A flor da minha essência


Passeei por caminhos já trilhados, olhei paisagens conhecidas e fui tomada por um susto. Andei pelo brejo da minha infância. Senti a terra úmida, o vento fresco com cheiro verde. Ouvi rumores antigos da extinta casa de farinha. Provei da legítima cachaça brejeira, colhi jabuticaba... abracei um passado não muito distante, mas já em tons de sépia. E o susto, qual foi? Que não preciso ir muito longe para viajar. 
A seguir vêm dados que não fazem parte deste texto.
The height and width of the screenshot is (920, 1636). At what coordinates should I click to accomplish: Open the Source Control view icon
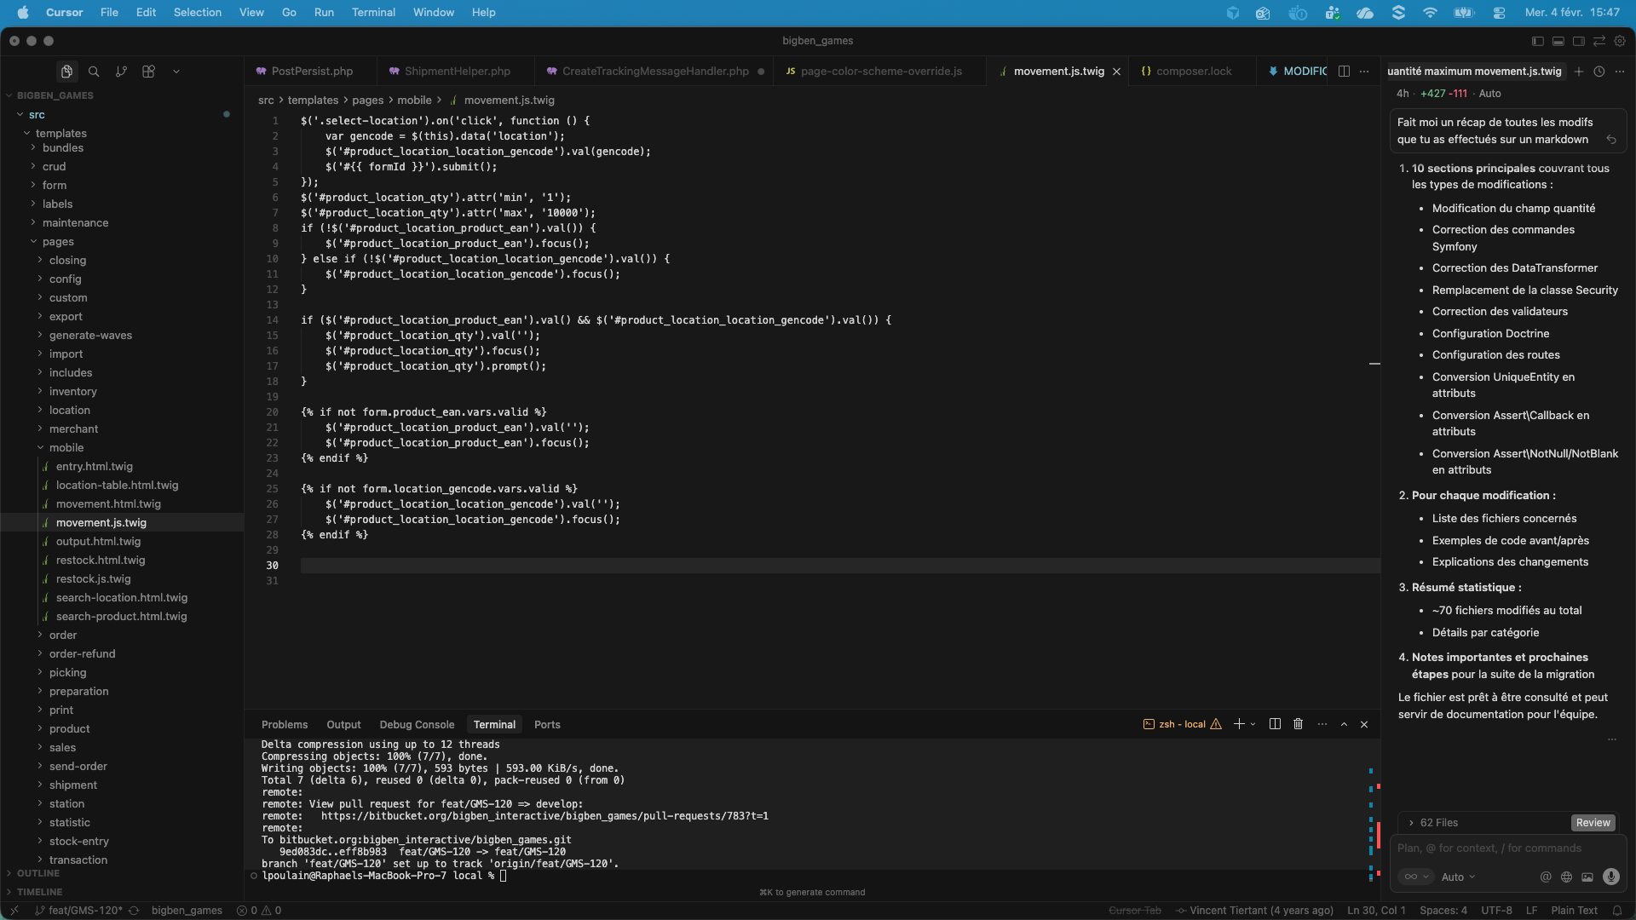coord(121,72)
O ajudante de guarda-livros, Bernardo Soares, explica melhor:

Nunca desembarcamos de nós. Nunca chegamos a outrem, senão outrando-nos pela imaginação sensível de nós mesmos. As verdadeiras paisagens são as que nós mesmos criamos, porque assim, sendo deuses delas, as vemos como elas verdadeiramente são, que é como foram criadas. Não é nenhuma das sete partidas do mundo aquela que me interessa e posso verdadeiramente ver; a oitava partida é a que percorro e é minha.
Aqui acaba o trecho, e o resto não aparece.